◆ TASK STATEMENT: Exactly the lines below from the line with "Click the Precio indicator label" through the line with "The height and" must make up the answer, both ends included and pictures left out.

◆ PROVIDED DATA:
= Beginning of Section =
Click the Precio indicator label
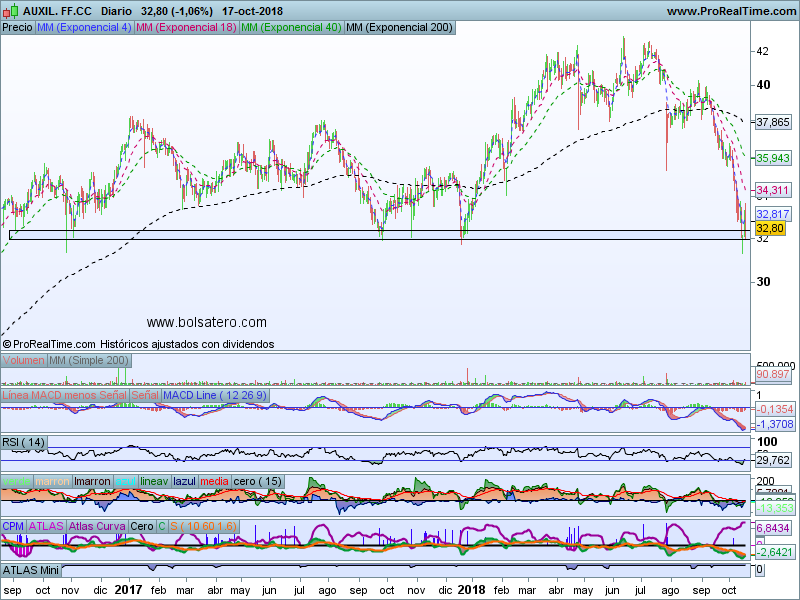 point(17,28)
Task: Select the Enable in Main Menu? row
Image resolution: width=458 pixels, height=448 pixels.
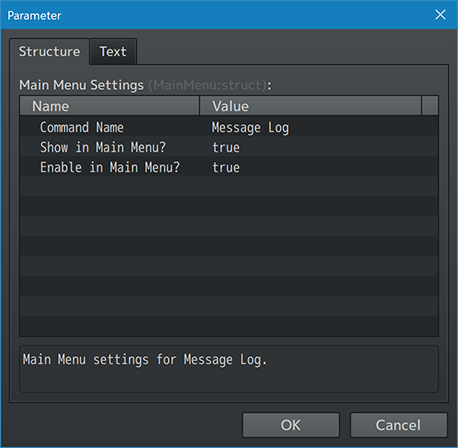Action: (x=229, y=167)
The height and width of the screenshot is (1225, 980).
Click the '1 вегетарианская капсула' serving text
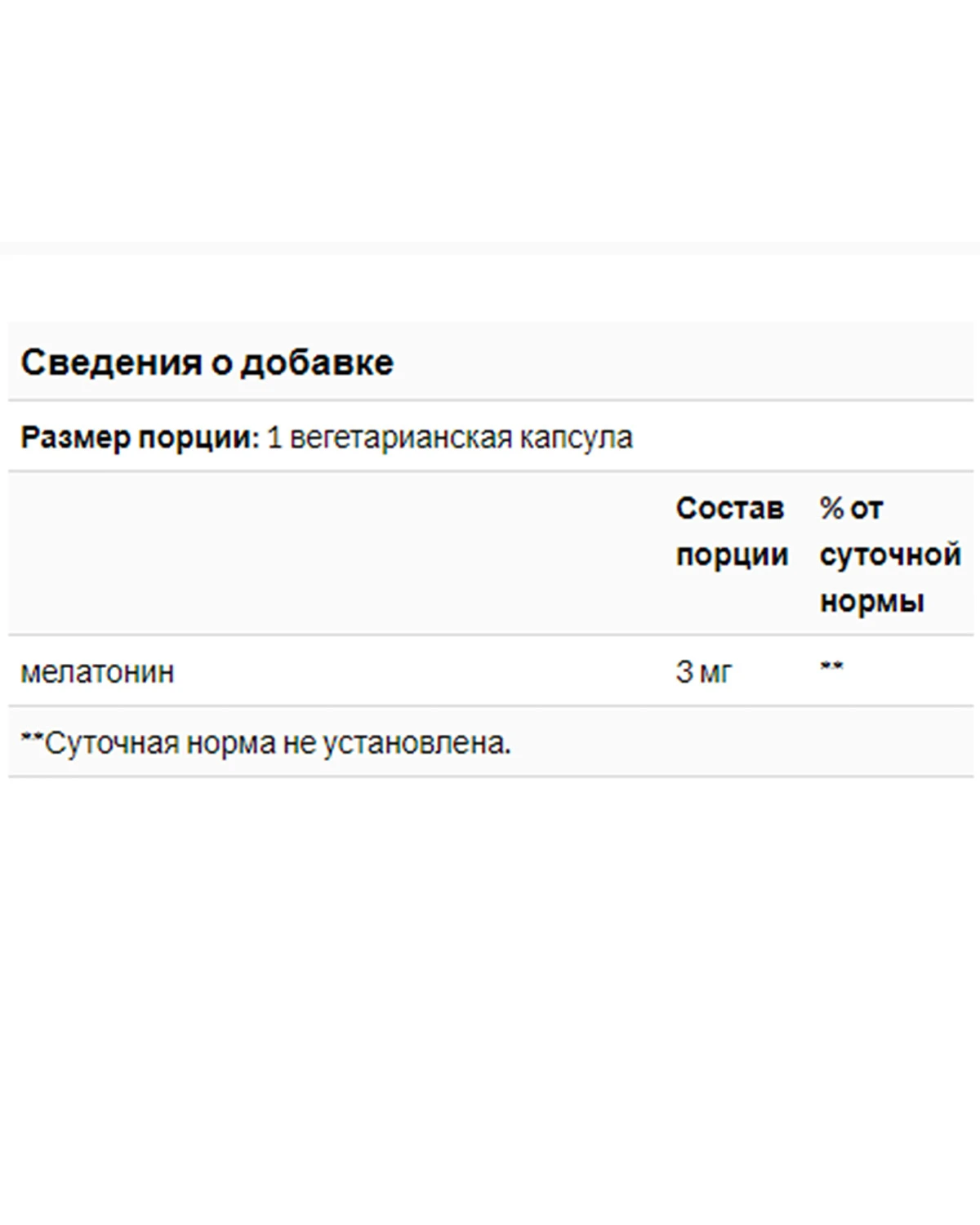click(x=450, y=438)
= End of Section =
= Beginning of Section =
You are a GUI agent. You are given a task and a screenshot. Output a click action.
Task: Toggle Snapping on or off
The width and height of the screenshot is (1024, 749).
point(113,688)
= End of Section =
◆ TASK RESULT:
Click the Precio indicator label
 point(17,28)
Task: Select the Enable in Main Menu? row
Image resolution: width=458 pixels, height=448 pixels.
Action: (x=229, y=167)
The height and width of the screenshot is (1225, 980).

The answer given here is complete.